# Vocalizations



## mud (May 17, 2012)

I was mentioning that Ravel and Villa-Lobos each composed a vocal work that is purely musical, without verbal meaning. Do you know of any others, or instrumental pieces that were arranged for vocals, without words?


----------



## Jeremy Marchant (Mar 11, 2010)

Giles Swayne's _Cry _for 28 singers runs 75 minutes and only uses two real words amongst a wide range of vocalisations.

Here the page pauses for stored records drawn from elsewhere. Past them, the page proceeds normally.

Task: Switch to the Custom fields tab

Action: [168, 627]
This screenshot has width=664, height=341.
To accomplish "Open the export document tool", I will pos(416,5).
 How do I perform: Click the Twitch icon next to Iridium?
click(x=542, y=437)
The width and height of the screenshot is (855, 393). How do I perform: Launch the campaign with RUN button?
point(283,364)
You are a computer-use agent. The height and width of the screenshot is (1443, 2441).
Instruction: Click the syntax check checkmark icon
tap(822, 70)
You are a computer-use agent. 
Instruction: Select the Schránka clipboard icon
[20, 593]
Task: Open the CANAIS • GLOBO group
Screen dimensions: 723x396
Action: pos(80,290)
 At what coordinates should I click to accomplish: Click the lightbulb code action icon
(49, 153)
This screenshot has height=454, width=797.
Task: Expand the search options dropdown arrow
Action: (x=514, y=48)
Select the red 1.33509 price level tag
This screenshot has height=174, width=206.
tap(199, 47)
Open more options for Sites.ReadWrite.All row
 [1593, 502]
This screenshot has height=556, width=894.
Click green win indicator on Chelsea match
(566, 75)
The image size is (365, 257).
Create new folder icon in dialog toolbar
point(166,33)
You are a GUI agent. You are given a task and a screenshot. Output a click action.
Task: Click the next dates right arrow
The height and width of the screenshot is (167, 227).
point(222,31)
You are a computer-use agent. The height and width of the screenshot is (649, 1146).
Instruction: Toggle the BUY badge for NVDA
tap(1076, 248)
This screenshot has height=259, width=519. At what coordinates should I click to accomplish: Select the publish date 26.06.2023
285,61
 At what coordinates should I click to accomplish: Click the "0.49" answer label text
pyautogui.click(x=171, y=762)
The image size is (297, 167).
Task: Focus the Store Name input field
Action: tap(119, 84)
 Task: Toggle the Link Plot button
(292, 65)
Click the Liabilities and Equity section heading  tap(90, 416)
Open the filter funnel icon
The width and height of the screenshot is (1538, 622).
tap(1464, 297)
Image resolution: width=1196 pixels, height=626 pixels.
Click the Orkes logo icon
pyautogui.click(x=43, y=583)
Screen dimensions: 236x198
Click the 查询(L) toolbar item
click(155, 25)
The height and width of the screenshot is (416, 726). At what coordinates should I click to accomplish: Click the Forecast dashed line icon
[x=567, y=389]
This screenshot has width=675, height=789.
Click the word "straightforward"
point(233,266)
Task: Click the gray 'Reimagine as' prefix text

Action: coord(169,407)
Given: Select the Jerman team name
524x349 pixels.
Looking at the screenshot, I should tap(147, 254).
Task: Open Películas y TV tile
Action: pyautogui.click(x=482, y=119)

And Berio's _Visage _for electronically treated voice uses only one word [_parole_, Italian for _words_] and that only on two occasions


----------



## SuperTonic (Jun 3, 2010)

The Neptune movement from Holst's The Planets has a womens choir that sings without words.
And then there is Rachmaninoff's Vocalise. It has been arranged for many different combinations of instruments, but it was originally written for soprano or tenor with no text and piano.


----------



## PetrB (Feb 28, 2012)

Wordless female chorus in the third of Debussy's Nocturnes; III. Sirènes

Wordless full chorus in Ravel's full length (0riginal) Daphnis et Chloe (This is one of the most outstanding uses of choir with orchestra, in that the choir is treated equally as an additional 'section' of the orchestra.)

Stravinsky's early and somewhat folk idiomatic 'Pastoral.'

Ralph Vaughan-Williams ~ Sinfonia Antarctica - wordless soprano solo, (I won't rely on memory but I believe also a women's chorus)

With the exception of one brief spoken phrase in classical Greek, wordless soprano through much of the Russian composer Nikolai Korndorf's orchestral "Hymn III."


----------



## moody (Nov 5, 2011)

Gliere's Concerto For Coloratura and Orchestra, op.82. Gretchaninov's Lullaby.


----------



## Ukko (Jun 4, 2010)

Rzewski's piece 'commemorating' Oscar Wilde's prison term is essentially wordless.


----------



## mud (May 17, 2012)

Interesting music, I remembered Sumera's concerto per voci e strumenti. I suppose it doesn't have words, although it does sound like they are calling for a lost kitty cat.


----------



## sabrina (Apr 26, 2011)

Here you find Rachmaninov Vocalise:
Haunting beautiful!


----------



## GoneBaroque (Jun 16, 2011)

Adhering to the rule of threes here are

Vocalise etude by Olivier Messiaen






Sorabji's Vocalise for piano and soprano






and Vocalise for soprano, cello and piano by Andre Previn


----------